Supposons donc que pour 20% (ou même 30%) des gens, cela soit plus adapté de vivre en appartement, dans des immeubles. Pourquoi pas ? Beaucoup d’entre nous ont apprécié, à un moment de leur vie, une telle situation (les étudiants, les personnes âgées, les célibataires…). La ville peut tout à fait se constituer d’espaces différents et complémentaires.

Il co-existe à Tokyo, dans le quartier qui borde l’avenue Omotesando, deux systèmes urbains complémentaires : l’avenue Omotesando est bordée d’immeubles assez hauts, de commerces et de bureaux : c’est un axe important et un lieu de vie sociale, un lieu d’intensité urbaine nous pourrions dire ; juste derrière ce front bâti, s’étendent des quartiers bas et denses (le quartier Jingumae), qui peuvent ressembler à ceux de Montreuil… Cette complémentarité est remarquable et vivante, source d’émotions différentes et variées, et d’une grande qualité de vie.

Montreuil possède déjà quelques « centres urbains » plus prononcés : la porte de Paris, Croix de Chavaux, le quartier de la Mairie, celui de l’IUT ( ?)… Bref, quelques polarités urbaines à renforcer… Nous pourrions aussi traiter quelques axes urbains majeurs qui structurent la ville : la « rue de Paris », la rue de Rosny ( ?), certains boulevards… en autorisant des hauteurs plus élevées où se développeraient des logements collectifs, des bureaux, des commerces.

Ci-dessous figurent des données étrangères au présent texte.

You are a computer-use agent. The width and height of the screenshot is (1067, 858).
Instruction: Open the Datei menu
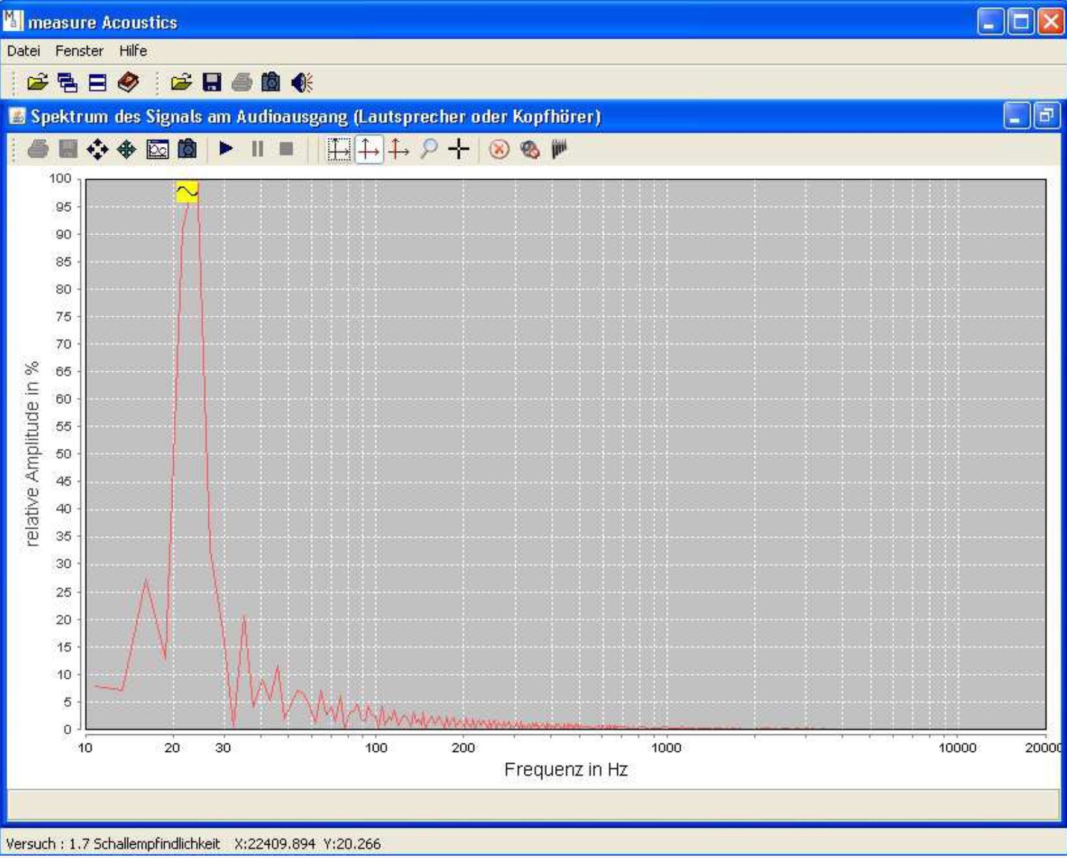click(x=24, y=51)
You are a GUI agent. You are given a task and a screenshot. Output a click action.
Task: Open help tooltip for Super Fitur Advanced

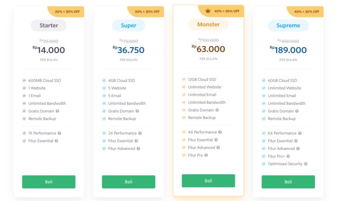138,149
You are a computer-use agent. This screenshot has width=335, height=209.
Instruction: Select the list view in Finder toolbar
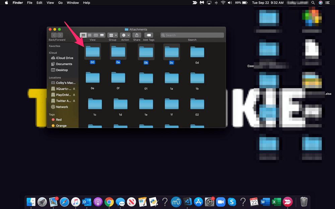[x=90, y=35]
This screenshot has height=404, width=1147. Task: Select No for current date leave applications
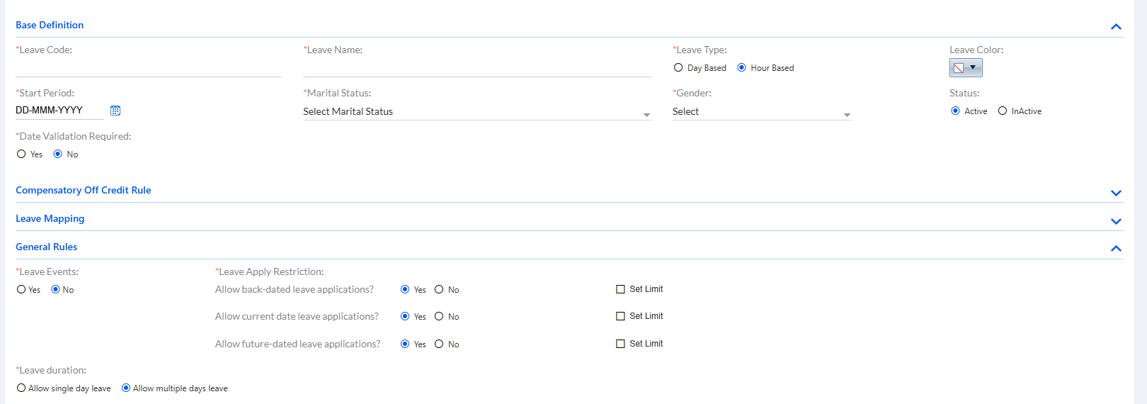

Ailleurs, le tissu bas et dense serait renforcé et protégé…

Conclusion provisoire

Le PLU actuel de Montreuil (en 2013) détruit la ville de manière indifférenciée, par mitage, et ne tient aucun compte de l’existant et de sa richesse. Hors de toute analyse logique, il impose le modèle parisien (modèle non écologique comme je le montre ci-dessus) à presque toute la commune, ne ménageant que quelques îlots bas et denses. Il faut prendre la question dans l’autre sens : protéger le tissu ancien montreuillois, et le montrer en exemple pour l’urbanisation des nouveaux quartiers parisiens (je l’avais appliqué au nouveau quartier des Batignolles à Paris, qui a malheureusement été bétonné à outrance).

Montreuil est une ville écologique par nature. Il faut défendre et prolonger sa forme ancienne basse et dense.